Fixing notation and rewriting chapter 1 prop. 39 cor. 3:
Let $k$ be a field and $\bar{k}$ be it's separable closure. By $H^1(k,G)$ I mean $H^1(\text{Gal}(\bar{k}/k),G(\bar{k}))$ where $G(\bar{k})$ are the $\bar{k}$ points of an algebraic group $G$ with an action of $\text{Gal}(\bar{k}/k)$ (this is usually the usual Galois action). Let $$1 \to A \to B \to C \to 1$$ be an exact sequence of algebraic groups defined over $k$ each with an action of $\text{Gal}(\bar{k}/k)$. This induces a long exact sequence in cohomology:
$$1 \to A^{\text{Gal}(\bar{k}/k)} \to B^{\text{Gal}(\bar{k}/k)} \to C^{\text{Gal}(\bar{k}/k)} \to H^1(k,A) \to H^1(k,B) \to H^1(k,C)$$
Here is Corollary 3 to Proposition 39 in Chapter 1:
In order that $H^1(k,B)$ be countable (resp. finite, resp. reduced to a single element), it is necessary and sufficient that the same be true for its image in $H^1(k,C)$, and for all the quotients $H^1(k,bA)/(bC)^{\text{Gal}(\bar{k}/k)}$,for $b \in Z^1(k,B)$.
The proof of the finiteness of $H^1(k,B)$ for $k$ with property $(F)$ goes roughly as follows: The above corollary is used to reduce to the case where $B$ is connected. Then the corollary is again applied to a composition series for $B$ dealing with various terms in cases. I do not see how the reduction to the connected case takes place.
Let $B_0$ be the connected component of $B$. Then $B/B_0$ is finite.

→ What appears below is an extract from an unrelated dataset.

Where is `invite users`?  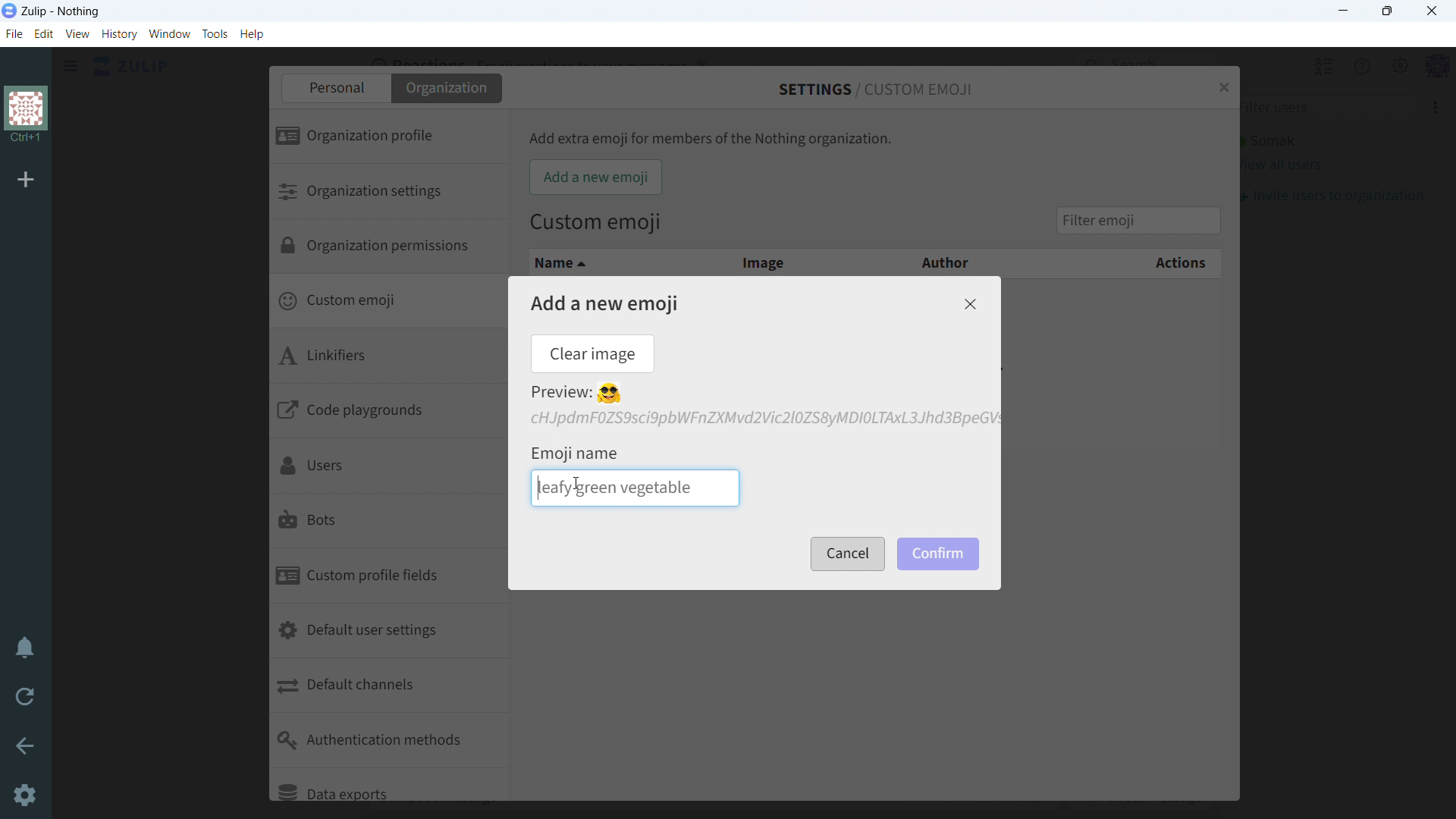
invite users is located at coordinates (1330, 195).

To reduce to the connected case, Serre applies the corollary to the short exact sequence $$1 \to B_0 \to B \to B/B_0 \to 1.$$ For $H^1(k,B)$ to be finite, it is sufficient that $H^1(k,B/B_0)$ be finite (This is true since $B/B_0$ is finite and $k$ has condition (F), see prop 8. ch 4.) and $H^1(k,bB_0)$ be finite for all $b \in Z^1(k,B)$.
Clearly, twisting by the trivial cocycle $b = e$ reduces to the connected case i.e. showing that $H^1(k, B_0)$ is finite. For nontrivial cocycles $b$ I see that $bB_0$ is still the same group as $B_0$ (and hence connected) but it is equipped with a different action of $\text{Gal}(\bar{k}/k)$.
I am confused because I think the text is implying that we can reduce to the case of showing that $H^1(k,B)$ is finite where $B$ is connected and $B$ has the usual (i.e. not twisted) Galois action of $\text{Gal}(\bar{k}/k)$.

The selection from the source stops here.